Somehow, through the pain and the burning agony of my guilt, I say, “I thought you would never ask… sir.

He pulls me up into his arms, my own looping around his neck as he bends me down and kisses me, hard. Here we are, two fucked up people trying to make the best of our personalities and situation. We know it will be hard. We know there will be moments where our attitudes clash and we’ll need to cool off for a while. I’ll feel insecure and he’ll overcompensate. But, you know, there is no such thing as the perfect couple.

I think we’re pretty darn close, though.

So does the audience, who politely applauds.

As my leg brushes against Ian’s erection – what, you think he’s gonna whack me with a crop that much and not get rock hard? – he lifts me off the ground and carries me off the stage. I may have my initials emblazoned in bigass letters on his back, but right now I solely belong to him and rely on whatever comfort he can give me.

You know, like crazy intense sex.

Ian doesn’t wait to get us a room. This is the man who didn’t bother to pick up our clothes we dropped on the stage. Nope. He’s taking me to an empty hallway near the restrooms, where I’m shoved against the wall, my legs spreading around his waist and his cock driving into me once the crotch of my corset is opened.

We’ve come full circle. From the closet of the gala twelve years ago, to that corner in his family’s office building, Ian and I have the kind of sex we’re best accustomed to. Him, taking me against the wall, and me, encouraging him to worship every part of my body.

You know that cliché trite about how two people seem physically made for each other? Well, I won’t give you any lines about how his cock fills me so perfectly that it’s like he was blessed with that damned thing just for this moment. I won’t tell you that the way he thrusts, holds me, and plants his lips on mine is the exact way I love and need. I won’t even tell you that hearing and seeing him become so consumed with me is like ascending the stratosphere and marching my way to heaven.

I won’t tell you these things because they are cliché and trite. That, and I don’t really believe that two people are “made” for each other. I believe that we find each other through happy accidents. Like the happy accident that made me born the privileged daughter of a multi-millionaire, now billionaire. Or the happy accident that was Ian’s mother inviting me to work on a project with her son, a man I’ve fancied for a long time but never thought to pursue.

Thank God he held my hand that night.

“Ian!” My sore ass is slammed against this wall, but shit I don’t care. I’m wet, I’m ready, and for the love of everything quaking inside me I need this man to finish every job he started twelve years ago. I don’t even care if he comes inside me anymore. For fuck’s sake, I let this man come in my ass!

His tongue meanders from my mouth to my throat.

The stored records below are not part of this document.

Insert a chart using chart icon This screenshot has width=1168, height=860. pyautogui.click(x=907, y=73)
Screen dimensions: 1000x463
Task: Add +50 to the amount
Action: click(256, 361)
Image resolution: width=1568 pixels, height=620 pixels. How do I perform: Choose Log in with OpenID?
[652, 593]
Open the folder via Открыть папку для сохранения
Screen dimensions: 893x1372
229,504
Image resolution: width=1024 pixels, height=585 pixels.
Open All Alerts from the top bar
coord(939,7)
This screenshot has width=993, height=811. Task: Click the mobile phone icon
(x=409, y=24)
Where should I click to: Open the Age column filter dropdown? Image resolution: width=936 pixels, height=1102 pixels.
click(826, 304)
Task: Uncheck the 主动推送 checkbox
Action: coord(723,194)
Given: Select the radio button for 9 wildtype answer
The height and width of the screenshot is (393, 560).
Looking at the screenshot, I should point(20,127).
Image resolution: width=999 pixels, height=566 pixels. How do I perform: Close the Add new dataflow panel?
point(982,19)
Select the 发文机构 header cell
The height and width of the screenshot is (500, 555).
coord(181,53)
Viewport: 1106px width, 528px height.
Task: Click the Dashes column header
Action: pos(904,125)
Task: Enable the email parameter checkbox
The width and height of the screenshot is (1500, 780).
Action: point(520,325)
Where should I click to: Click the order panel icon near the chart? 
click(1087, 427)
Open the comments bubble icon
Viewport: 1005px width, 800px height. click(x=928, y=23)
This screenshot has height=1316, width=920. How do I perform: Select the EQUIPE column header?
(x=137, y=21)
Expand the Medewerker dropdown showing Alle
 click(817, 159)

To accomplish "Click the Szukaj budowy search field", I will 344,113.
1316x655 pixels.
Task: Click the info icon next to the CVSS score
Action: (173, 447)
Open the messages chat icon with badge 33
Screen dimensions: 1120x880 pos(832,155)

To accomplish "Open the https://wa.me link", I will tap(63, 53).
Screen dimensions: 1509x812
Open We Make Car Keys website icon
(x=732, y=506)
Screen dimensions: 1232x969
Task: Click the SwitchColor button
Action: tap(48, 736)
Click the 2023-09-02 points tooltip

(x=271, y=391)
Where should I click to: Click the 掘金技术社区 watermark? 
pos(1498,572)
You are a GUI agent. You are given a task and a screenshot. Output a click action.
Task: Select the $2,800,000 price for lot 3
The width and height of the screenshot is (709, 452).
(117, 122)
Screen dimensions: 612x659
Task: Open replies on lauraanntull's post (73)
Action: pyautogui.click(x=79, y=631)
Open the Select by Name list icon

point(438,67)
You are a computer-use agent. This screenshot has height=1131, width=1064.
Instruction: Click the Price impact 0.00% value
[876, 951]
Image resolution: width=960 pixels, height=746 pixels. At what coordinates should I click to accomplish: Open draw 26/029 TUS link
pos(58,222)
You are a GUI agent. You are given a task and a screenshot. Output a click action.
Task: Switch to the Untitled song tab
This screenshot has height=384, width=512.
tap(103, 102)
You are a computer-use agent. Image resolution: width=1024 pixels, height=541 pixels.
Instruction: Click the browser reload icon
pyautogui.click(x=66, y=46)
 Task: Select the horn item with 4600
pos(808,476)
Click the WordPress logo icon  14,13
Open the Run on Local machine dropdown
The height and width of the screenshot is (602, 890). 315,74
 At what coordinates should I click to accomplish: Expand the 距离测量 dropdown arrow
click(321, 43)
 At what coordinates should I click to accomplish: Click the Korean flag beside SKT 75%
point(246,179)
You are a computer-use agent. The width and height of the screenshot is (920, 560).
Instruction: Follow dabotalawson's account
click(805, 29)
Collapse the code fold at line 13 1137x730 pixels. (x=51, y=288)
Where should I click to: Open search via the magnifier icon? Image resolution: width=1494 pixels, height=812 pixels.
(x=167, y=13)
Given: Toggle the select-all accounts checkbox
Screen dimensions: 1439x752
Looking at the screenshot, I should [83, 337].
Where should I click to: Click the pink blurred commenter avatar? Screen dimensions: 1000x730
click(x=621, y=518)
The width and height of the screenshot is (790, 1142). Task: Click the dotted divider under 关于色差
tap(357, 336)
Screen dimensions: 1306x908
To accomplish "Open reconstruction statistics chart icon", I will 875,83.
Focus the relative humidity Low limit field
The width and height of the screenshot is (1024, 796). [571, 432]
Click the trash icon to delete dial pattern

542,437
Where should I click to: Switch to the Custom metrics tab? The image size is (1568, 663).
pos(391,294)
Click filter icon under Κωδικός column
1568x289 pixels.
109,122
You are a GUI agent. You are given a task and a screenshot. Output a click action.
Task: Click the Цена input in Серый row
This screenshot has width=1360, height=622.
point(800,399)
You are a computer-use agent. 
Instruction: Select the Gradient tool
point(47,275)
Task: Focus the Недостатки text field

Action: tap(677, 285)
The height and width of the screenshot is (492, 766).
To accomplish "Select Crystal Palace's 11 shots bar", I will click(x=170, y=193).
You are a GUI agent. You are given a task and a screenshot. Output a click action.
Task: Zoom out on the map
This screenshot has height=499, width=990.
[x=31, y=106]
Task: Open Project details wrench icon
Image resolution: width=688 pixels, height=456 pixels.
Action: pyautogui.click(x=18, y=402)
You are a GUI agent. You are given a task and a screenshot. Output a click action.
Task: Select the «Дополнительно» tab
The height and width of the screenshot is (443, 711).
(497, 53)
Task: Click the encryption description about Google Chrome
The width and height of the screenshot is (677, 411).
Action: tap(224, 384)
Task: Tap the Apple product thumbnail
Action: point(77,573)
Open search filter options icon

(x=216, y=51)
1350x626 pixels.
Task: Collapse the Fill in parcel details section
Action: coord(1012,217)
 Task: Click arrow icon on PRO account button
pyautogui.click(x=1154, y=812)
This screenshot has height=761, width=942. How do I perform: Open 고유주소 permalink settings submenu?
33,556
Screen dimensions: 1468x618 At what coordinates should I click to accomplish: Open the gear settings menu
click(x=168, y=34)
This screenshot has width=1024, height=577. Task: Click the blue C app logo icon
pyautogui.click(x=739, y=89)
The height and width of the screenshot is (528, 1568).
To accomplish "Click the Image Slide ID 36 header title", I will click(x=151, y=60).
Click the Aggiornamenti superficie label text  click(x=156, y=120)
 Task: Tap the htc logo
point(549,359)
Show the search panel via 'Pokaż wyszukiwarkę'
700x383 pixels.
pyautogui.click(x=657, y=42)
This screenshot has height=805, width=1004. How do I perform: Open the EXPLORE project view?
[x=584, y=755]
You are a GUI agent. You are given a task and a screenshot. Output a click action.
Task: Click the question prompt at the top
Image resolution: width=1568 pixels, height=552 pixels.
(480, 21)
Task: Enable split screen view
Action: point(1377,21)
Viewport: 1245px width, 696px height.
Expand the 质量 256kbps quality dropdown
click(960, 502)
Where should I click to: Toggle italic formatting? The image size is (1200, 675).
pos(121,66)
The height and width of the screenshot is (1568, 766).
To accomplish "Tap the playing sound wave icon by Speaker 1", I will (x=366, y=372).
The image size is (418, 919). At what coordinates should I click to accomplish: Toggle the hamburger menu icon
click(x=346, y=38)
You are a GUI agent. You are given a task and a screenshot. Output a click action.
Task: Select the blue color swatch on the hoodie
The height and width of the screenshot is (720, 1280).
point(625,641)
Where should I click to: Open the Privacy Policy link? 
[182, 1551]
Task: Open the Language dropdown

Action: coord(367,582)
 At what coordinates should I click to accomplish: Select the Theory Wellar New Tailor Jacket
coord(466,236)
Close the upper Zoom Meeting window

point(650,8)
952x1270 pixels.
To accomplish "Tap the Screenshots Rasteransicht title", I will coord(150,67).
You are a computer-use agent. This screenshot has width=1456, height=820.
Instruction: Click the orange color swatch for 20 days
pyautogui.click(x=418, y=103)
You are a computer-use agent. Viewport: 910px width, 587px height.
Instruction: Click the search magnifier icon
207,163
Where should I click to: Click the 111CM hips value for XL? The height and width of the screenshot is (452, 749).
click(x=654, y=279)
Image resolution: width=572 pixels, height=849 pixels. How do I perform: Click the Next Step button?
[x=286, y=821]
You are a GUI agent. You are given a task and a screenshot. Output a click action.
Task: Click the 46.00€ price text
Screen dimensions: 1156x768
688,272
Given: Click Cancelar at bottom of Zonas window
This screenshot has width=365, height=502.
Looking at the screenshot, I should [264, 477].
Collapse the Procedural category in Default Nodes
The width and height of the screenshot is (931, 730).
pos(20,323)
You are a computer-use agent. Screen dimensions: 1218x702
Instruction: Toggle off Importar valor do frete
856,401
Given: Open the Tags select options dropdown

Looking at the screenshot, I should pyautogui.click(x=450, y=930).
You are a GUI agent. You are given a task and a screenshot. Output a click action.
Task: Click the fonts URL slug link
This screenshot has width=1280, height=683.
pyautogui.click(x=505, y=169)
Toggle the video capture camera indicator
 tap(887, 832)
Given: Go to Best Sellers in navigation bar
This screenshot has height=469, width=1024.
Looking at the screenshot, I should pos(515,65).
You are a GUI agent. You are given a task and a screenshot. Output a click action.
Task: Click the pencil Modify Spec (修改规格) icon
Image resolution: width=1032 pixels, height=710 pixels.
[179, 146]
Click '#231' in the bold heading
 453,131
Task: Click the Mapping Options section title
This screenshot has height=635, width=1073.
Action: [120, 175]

His thrusts slow, yet he’s still merciless, pounding me as my nails sink deep into his bare skin. I’m about to scream.

Instead, I let out three consecutive wails of tortured pleasure. My core clenches around Ian’s cock, and I swear to fucking Aphrodite or whatever bitch is in charge of this shit that I’m not letting go until he gives me every last drop of him.

I’m not disappointed.

Hey, maybe it’s me. As in maybe it’s me being so fucking irresistible that this man, who has declared his love for me very publically, comes the hardest I’ve ever heard him. Not just his voice, either. I’m drenched inside, my body opening more and more to take what he’s unloading in me. If I purged myself out there with a crop, then he’s here purging himself with my pussy. Can’t say I find that unfair.

Quite the opposite. It’s so seriously hot that after his second shot I’m screaming, my head smacking against the wall as I hold onto his shoulders for dear life. I’m convinced I’m going to fall to the floor, even though this man I was stupid enough to fall in love with has me held fast against the wall for the sole purpose of pumping his cock into me.